Setacciate la farina insieme al lievito e mettetela a fontana sulla spianatoia e nel cratere aggiungete le uova sbattendole con una forchetta, poi lo zucchero e il burro che avrete fatto ammorbidire, la scorza grattugiata del limone, il pizzico..
Ingredienti
300 g di farina, 1 bustina di lievito, 3 uova, 150 g di zucchero, 150 g di burro, un pizzico di sale, scorza grattugiata di 1 limone, 1 bustina di lievito.
Per il ripieno: 500 g di miele, 500 g di gherigli di noci, 2 cucchiai di pangrattato, scorza grattugiata di 1 limone, 1 tuorlo d'uovo.
Preparazione "Sfratti di Sorano"
Setacciate la farina insieme al lievito e mettetela a fontana sulla spianatoia e nel cratere aggiungete le uova sbattendole con una forchetta, poi lo zucchero e il burro che avrete fatto ammorbidire, la scorza grattugiata del limone, il pizzico di sale.
Impastate bene tutto fino a quando la pasta sarà elastica e morbida (se risulta troppo dura aggiungete un po' di latte). Fatene una palla e mettetela, avvolta in un canovaccio umido, a lievitare per circa 30 minuti.
Nel frattempo preparate il ripieno facendo scaldare il miele sul fuoco per circa 15 minuti, aggiungete i gherigli di noce tritati e fate cuocere per 1O minuti. Versate il pangrattato e la scorza del limone.
Mettete l'impasto a riposare in frigorifero per almeno 30 minuti. Stendete la pasta ricavando delle strisce larghe 5 centimetri che spalmerete con il miele alle noci.
Arrotolate e spennellate con il tuorlo d'uovo sbattuto al quale avrete aggiunto un cucchiaio di acqua. Fate cuocere in forno caldo a circa 200° finché i bastoncini sono dorati, basteranno circa 15 minuti.
Note:
La leggenda racconta che gli sfratti erano conosciuti anche dagli Etruschi, ma c'è chi sostiene che sono un dolce ebraico adottato dalla cucina maremmana. Di sicuro gli ebrei li preparano per il Rosh'ha'shanà, che è il nostro Capodanno e sono di buon augurio.

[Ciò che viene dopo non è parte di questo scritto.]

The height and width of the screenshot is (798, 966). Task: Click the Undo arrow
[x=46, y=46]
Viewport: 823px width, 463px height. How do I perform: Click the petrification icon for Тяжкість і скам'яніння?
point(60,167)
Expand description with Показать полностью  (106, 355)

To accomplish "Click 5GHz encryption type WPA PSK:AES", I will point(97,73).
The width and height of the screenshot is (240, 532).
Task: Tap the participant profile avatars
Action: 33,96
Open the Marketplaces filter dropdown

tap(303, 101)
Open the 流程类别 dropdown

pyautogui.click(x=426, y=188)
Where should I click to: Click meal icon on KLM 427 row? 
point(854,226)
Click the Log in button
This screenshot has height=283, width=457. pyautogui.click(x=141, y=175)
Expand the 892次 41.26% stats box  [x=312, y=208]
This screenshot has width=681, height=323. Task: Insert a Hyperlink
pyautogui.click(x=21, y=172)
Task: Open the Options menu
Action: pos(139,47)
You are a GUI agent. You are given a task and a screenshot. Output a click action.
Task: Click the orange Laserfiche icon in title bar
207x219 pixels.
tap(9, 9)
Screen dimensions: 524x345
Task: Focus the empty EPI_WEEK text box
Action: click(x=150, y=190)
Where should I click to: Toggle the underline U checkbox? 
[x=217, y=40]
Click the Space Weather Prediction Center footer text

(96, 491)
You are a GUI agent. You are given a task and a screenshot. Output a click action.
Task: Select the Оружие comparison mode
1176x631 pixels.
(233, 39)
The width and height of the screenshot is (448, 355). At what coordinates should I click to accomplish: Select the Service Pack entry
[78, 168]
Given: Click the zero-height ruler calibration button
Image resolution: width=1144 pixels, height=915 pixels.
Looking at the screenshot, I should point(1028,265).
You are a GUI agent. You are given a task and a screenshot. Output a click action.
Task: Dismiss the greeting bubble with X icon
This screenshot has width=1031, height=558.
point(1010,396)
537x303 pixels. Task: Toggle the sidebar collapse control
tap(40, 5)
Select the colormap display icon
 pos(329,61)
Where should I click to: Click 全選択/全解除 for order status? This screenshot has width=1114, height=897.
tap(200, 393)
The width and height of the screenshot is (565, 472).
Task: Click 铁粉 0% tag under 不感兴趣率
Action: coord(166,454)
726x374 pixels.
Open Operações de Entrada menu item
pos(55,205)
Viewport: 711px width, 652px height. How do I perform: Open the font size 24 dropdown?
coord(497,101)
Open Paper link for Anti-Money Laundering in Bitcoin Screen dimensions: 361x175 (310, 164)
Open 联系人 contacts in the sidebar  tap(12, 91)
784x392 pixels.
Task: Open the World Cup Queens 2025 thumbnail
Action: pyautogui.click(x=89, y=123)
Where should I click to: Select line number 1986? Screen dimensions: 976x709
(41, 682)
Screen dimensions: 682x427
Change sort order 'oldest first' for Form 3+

Nelle zone del tufo: Pitigliano, Savana, Sorano sono ancora in uso nel periodo natalizio.
Tutti d'accordo, o quasi, sul nome 'sfratti' perché racconta Aldo Santini nella sua 'Cucina Maremmana', ricordano la forma di un bastone ed era a suon di bastonate che i proprietari terrieri sfrattavano i contadini morosi ed altrettanto succedeva agli ebrei che perdevano la fiducia della comunità in cui vivevano.
Mentre Giorgio Batini nel suo 'Buon Appetito Toscana', racconta che il nome deriva probabilmente da 'fratta', cioè macchia intricata di rovi o recinto rustico fatto con frasche di macchia dalle quali i vergari sfrattavano con dei bastoni il bestiame quando si era immacchiato tra i rovi, concordando sul termine 'sfrattare cioè cacciare via.